Her smile must be soft even though there was a terrible scar on his cheek and, when seen under the light from the projector, he was formidable. ‘César is in a meeting with Monsieur Renaud.’
‘Bon. That’s exactly what I want, but do you know something? My partner would really like to see this film.’
‘Then you must ask César, who is the giver of all things.’
*
‘Inspector, I hardly know where to begin,’ said Frau von Mahler. ‘César … his grandiose schemes, his friends and business associates. The consortium they never mention but to themselves. Oh bien sûr my husband is certain Alain de Passe is one of them. So, too, is Albert Renaud, the writer of mortgage agreements which suit only the buyer. Themselves! Derelict monasteries, maisons de maître, hotels particuliers, the livrées that were built in the fourteenth century in Villeneuve-les-Avignon by the cardinals — César has a magnificent one. It’s where he keeps that wife of his. She seldom leaves the house, is nearly always “not well”, but spins a web of her own, we’re certain.’

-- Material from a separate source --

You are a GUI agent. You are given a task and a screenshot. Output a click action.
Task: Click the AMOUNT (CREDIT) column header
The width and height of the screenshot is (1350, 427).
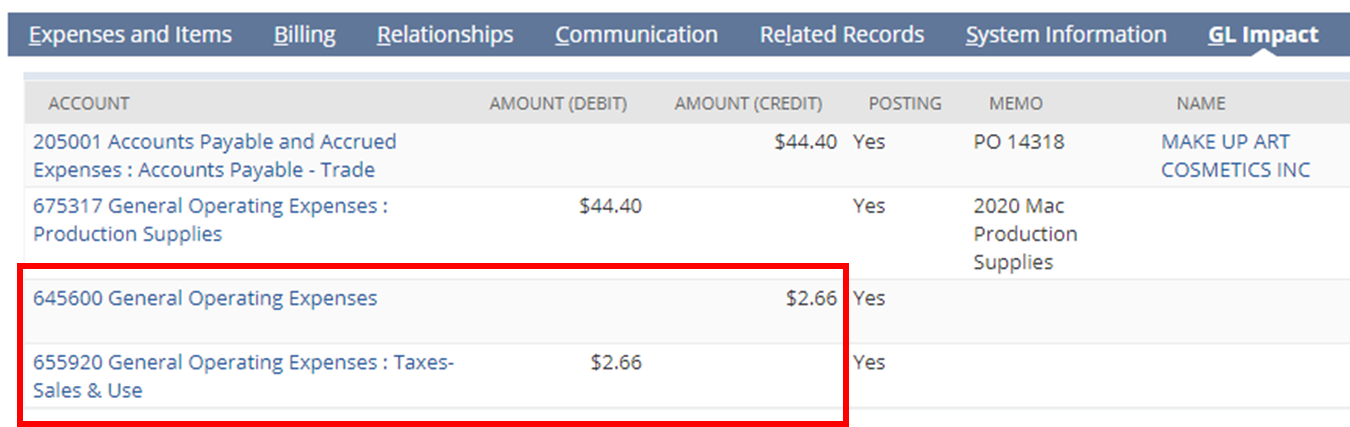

Frau von Mahler paused but couldn’t let discretion interfere. ‘Farms, théâtres, cinemas, chateaux, even a gambling casino in Nice, and all of it legally bought for next to nothing and yet still on a shoestring the bishop tugs since he, too, is among them. They’re very powerful and they secretly rejoice in the power they hold over others. Of course it’s all very self-righteous, but what one does for the good of another is done for the good of all.’
A cover-up, then, was that what she was trying to say? ‘And this other girl?’ hazarded St-Cyr.
Adrienne de Langlade. ‘Even though greatly distressed by her death, my husband insisted the matter be left up to the French. Kurt claimed it was an internal affair and he’d no right to interfere. My husband believes in letting well enough alone, Inspector. It makes life easier for him. Adrienne was the protegee César desperately wanted the others to accept. Everyone knew this, herself especially, I suspect. He has the eye and ear for them, hasn’t he? Young and tractable. Cultured, well-educated and well-bred, a marvellous voice … a truly gifted girl with a beautiful body. In many regards, the equal of Mireille who would never have agreed to be tractable and thus could never be accepted because hers would have been the one voice of dissent in an otherwise sweet harmony. But then Adrienne de Langlade went away to Paris, it was said, to see her family.’